The Pennine Amateur Rugby League, or Pennine League is a rugby league competition for amateur open-age clubs that runs from September to April. The clubs are drawn from West Yorkshire, North Yorkshire, South Yorkshire and the east of Lancashire.

The league is run by the British Amateur Rugby League Association (BARLA). Teams from the Pennine League can apply for election to the National Conference League if they meet minimum criteria.

History

Following the formation of British Amateur Rugby League Association in 1973, local District Leagues got together and pooled their resources. The Pennine league was formed by a merger of Bradford, Halifax, Huddersfield, Oldham and
Rochdale districts.

Structure
For the 2011–2012 season, there were 106 teams within the Pennine League structure, organised into nine divisions.

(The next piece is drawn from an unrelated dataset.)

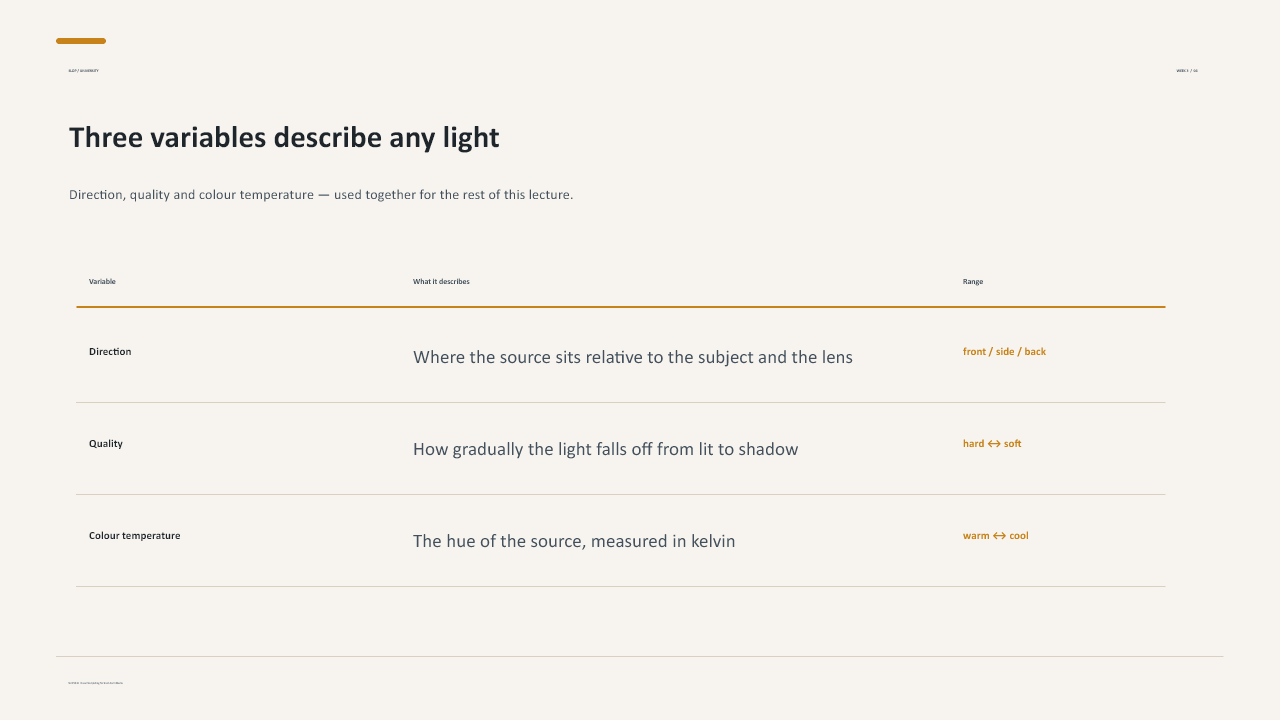Select the subtitle starting with 'Direction, quality'

pos(321,195)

The number of teams has increased by 24 over the past four years in large part due to the demise of the CMS Yorkshire League.

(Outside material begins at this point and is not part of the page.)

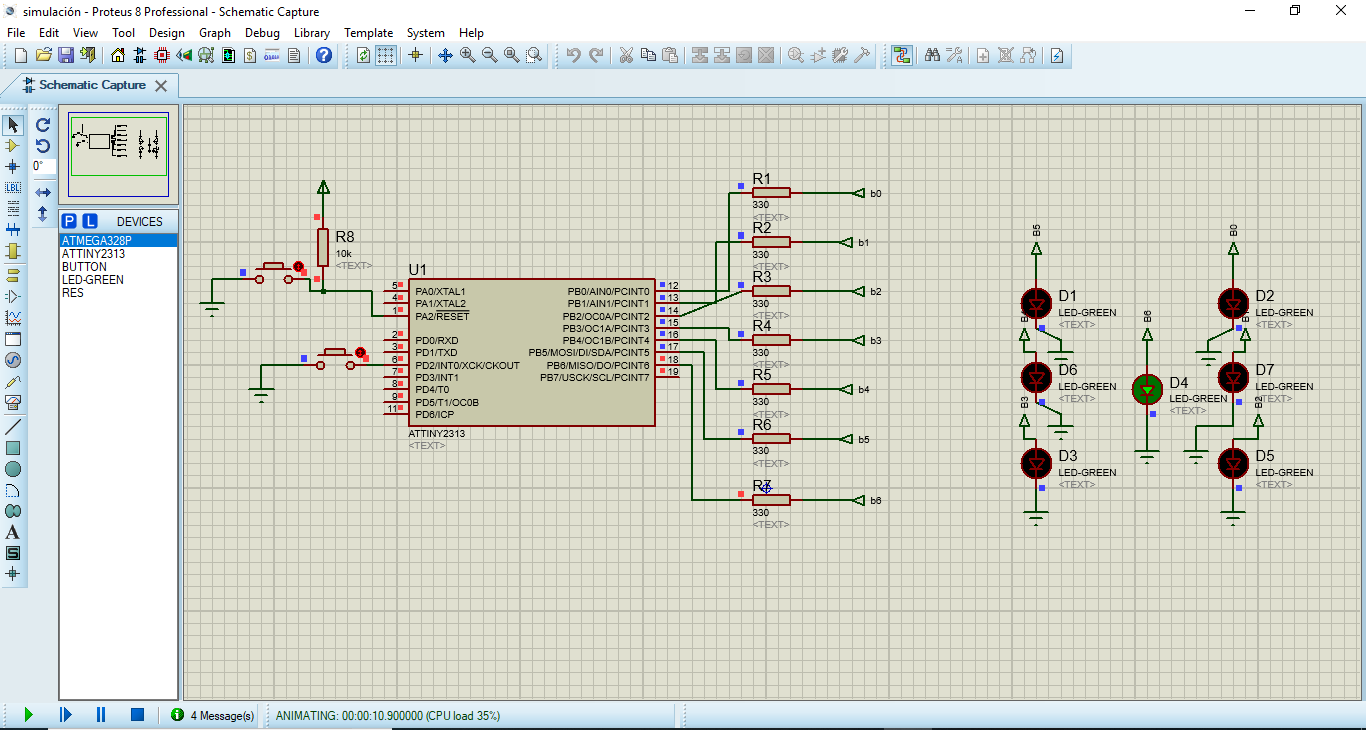1366x730 pixels.
Task: Toggle the snap grid display
Action: (x=387, y=55)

There are also three cup competitions:
 The Pennine Presidents Cup (Premier Division to Div 1)
 The Andrew Bennett Memorial Trophy (Divisions 2 to 4)
 The Pennine Supplementary Cup (Divisions 5 to 7)

The winners of the Premier League are entered into the Challenge Cup First qualifying round in the following season.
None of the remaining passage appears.